'69 Olds Toronado - Pull me, don't push me.

Guess what, citizens. Despite what you may think, front wheel drive is a luxury feature. At least, that's what Oldsmobile wanted you to think in 1969.

In our modern brains, front wheel drive is something that we associate with small cars, which in this country means "economy cars", which means "This is what I can afford. Get off my back." So, anything that smacks of big cars also smells of luxury. These days, that means rear wheel drive - or four wheel drive - and probably an air hockey table in your back seat rec room.

For those who care about what "front wheel drive" is: In '69 front wheel drive was sort of new to the mainstream market. Compared to your average rear wheel drive car of the era, it made your car steer better in dry conditions and way less squirrely in slippery conditions. Also, it meant that there was no "hump" running down the middle of the car's floor, which is where the drive shaft would normally go, because it had to turn the rear wheels. This meant better rear seat comfort... especially for the sucker who drew the short straw and got stuck in the middle. Also also, the car could be made lighter and simpler, because all the business was at the front of the car, and you didn't need to have a big heavy drive shaft going from the engine to the rear wheels to make them go.

Conversely, some people don't like the way a FWD car drives. It can be described as "numb" or "dull". These are usually "car guys", and it can drive them away from front drive cars, hurting sales.

In this ad, Oldsmobile is trumpeting the safety and stability of FWD. The front wheels pull the car along, whatever direction they're pointing. This made the car feel more composed and predictable. But these days, what with our onboard computers and traction control and whatever, FWD no longer has such a huge safety advantage over RWD. By assessing vehicle speed and direction a couple hundred times per second, the car's computer can selectively brake each wheel to keep the car pointing where you want it to go. This means that those car guys who don't like FWD can buy a rear drive car and enjoy it without skidding through a grammar school when a few drops of rain fall on the road. Basically, all cars built in the last fifteen years have electronic stability control of some kind, so when your aunt asks "Shouldn't I get a front wheel drive car because it's safer?", you can assure her that it doesn't matter, and she should get the car that comes in pink. The computer will do a good job keeping her out of the drainage ditch, even if that's where her pink monstrosity belongs.

For those who don't care what "front wheel drive" is: Front wheel drive is a thing in a car.

So, it's kind of funny to see Oldmobile selling FWD as a luxury item when it has, since then, become a hallmark of econo cars. These days, it's a bit of a bragging point if your car is rear drive, as it sets it apart from the herd or FWD Festivas and 4WD Explorers. It gives you some street cred as a car guy. This is in accordance with my often-stated principle that "Whatever is hard to acquire will be desirable." This is how exclusivity works. It's part of what drives attendance at Apple product launch events. It's also the theme behind the Dr.

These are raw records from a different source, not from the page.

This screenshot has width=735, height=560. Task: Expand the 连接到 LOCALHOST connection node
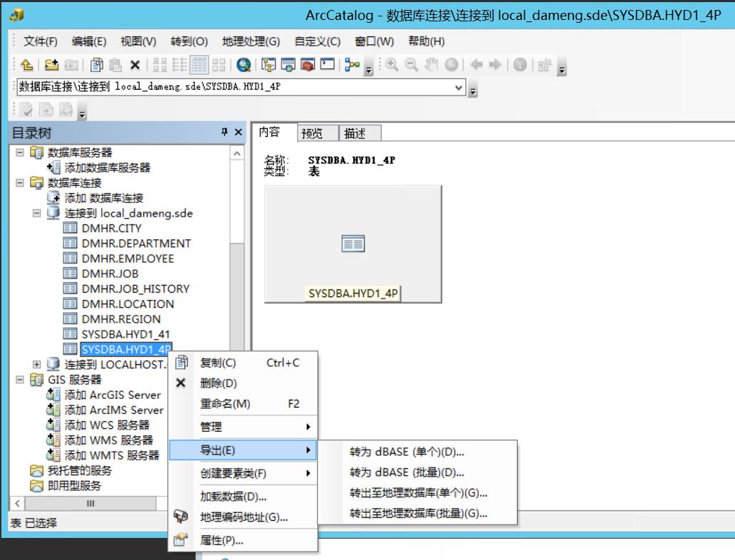coord(37,365)
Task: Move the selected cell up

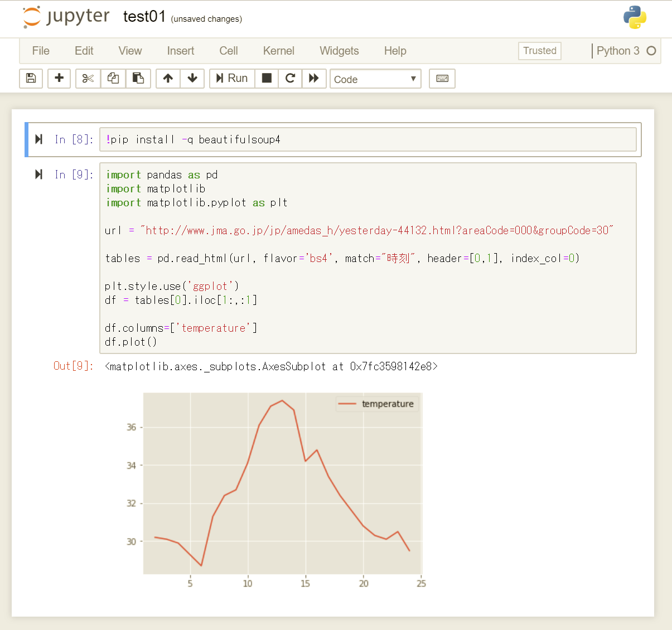Action: [x=168, y=79]
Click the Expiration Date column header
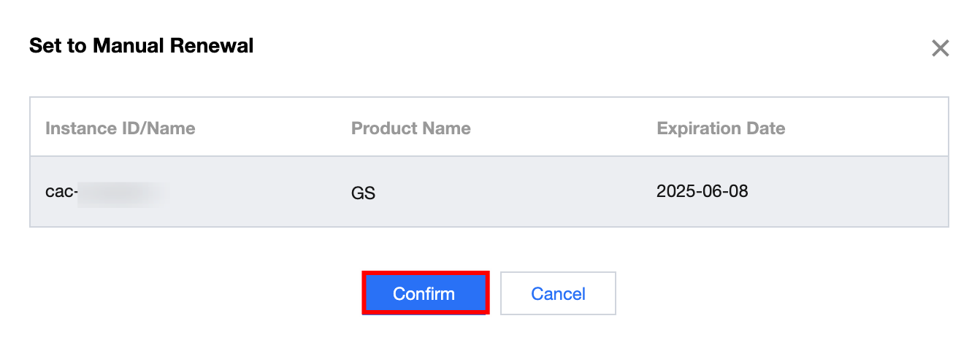Image resolution: width=980 pixels, height=340 pixels. pyautogui.click(x=721, y=129)
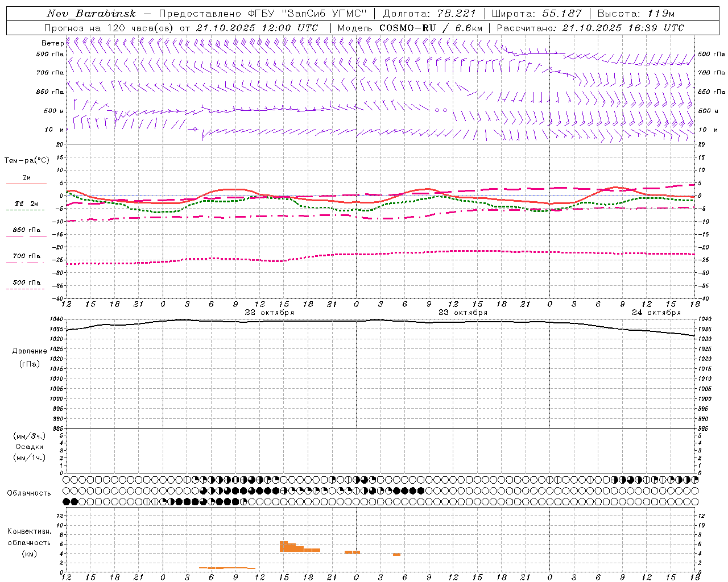Select the solid red 2м temperature legend line

[x=26, y=184]
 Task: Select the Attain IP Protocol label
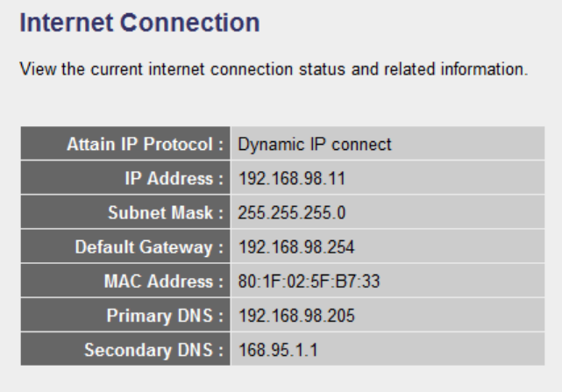(125, 143)
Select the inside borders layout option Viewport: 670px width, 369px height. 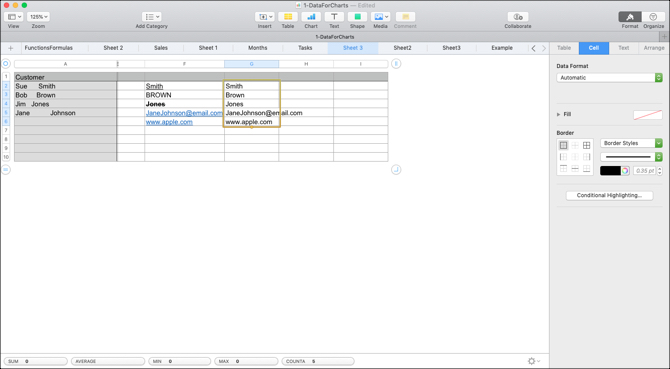coord(575,145)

Seuss story about the Star-Bellied Sneetches.

This model in the ad looks pretty irritated. What's he there for? The people on the left are clearly ignoring him. He looks as if that's his car they borrowed for the shoot. "Are you done? Can I go now?" Don't be so angry, little model. It's not like your car is pink. Maybe in the next shoot you'll get to wear the Zorro costume.

Click for big.


Tim said...

For me, that era Toronado represents the last of the beautiful American car designs. While the chrome bits somewhat date things, but the overall appearance is still more eye-pleasing than the personality-free clones from the 40 years that followed.

Walt said...

I had an '84 Eldorado for a long while. It was quite large and FWD. It was pretty much unstoppable in snow.

Eldorado was just the Cadillac version of the Toronado.

When I had it in for an emission test, the guys tried to put the rear wheels on the rollers. They didn't believe me when I told them it was FWD.

PhilAreGo@gmail.com said...

Tim's right. The Toronado looks mighty good. I think the mainstream auto market could benefit from the same retroism that the American muscle car segment has recently enjoyed.

Nice observation about a heavy FWD car and snow, Walt. Thanks for contributing!